[Supplied information]:
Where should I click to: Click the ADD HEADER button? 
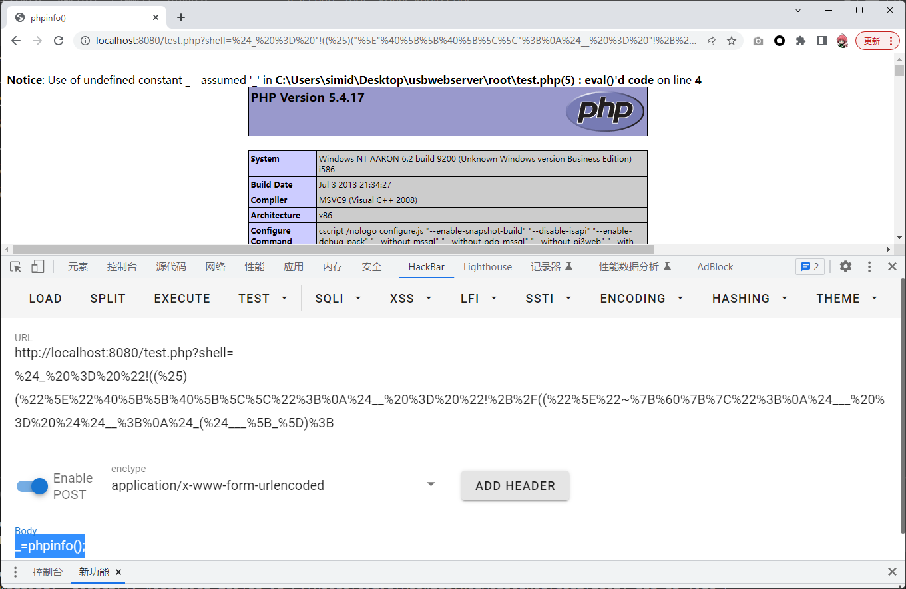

...

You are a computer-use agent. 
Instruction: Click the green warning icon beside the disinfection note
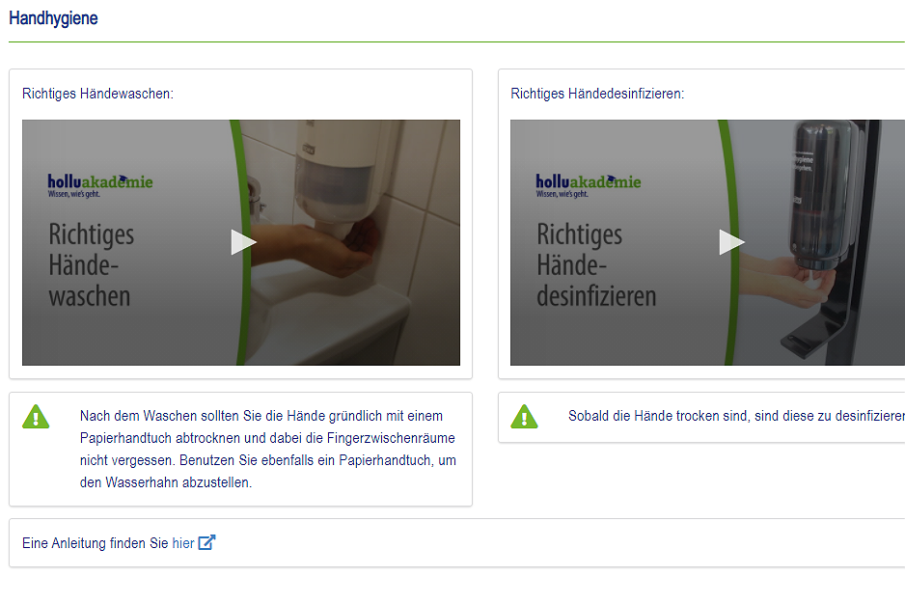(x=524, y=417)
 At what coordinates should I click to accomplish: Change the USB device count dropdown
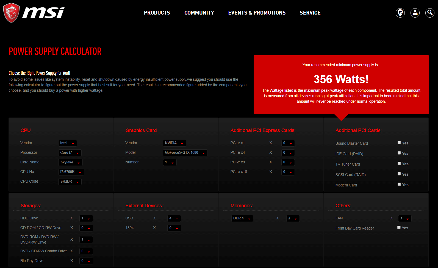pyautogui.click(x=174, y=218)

...

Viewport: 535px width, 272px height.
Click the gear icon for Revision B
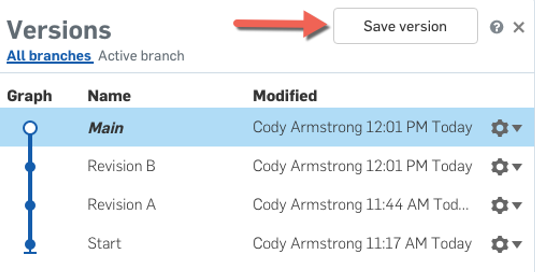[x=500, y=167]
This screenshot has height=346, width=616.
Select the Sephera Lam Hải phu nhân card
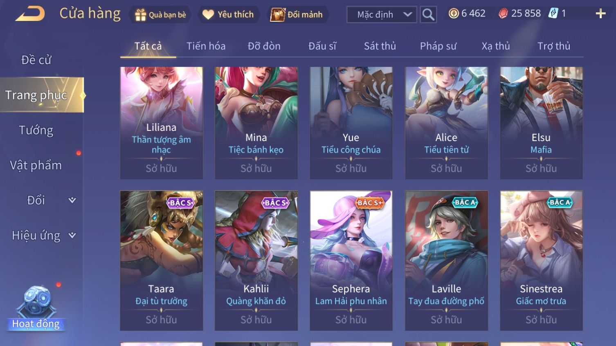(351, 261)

[To do]: Read the data above and pull out each line that holds the string "width".

[Expected output]:
Viewport: 535px width, 272px height.
This screenshot has height=346, width=616.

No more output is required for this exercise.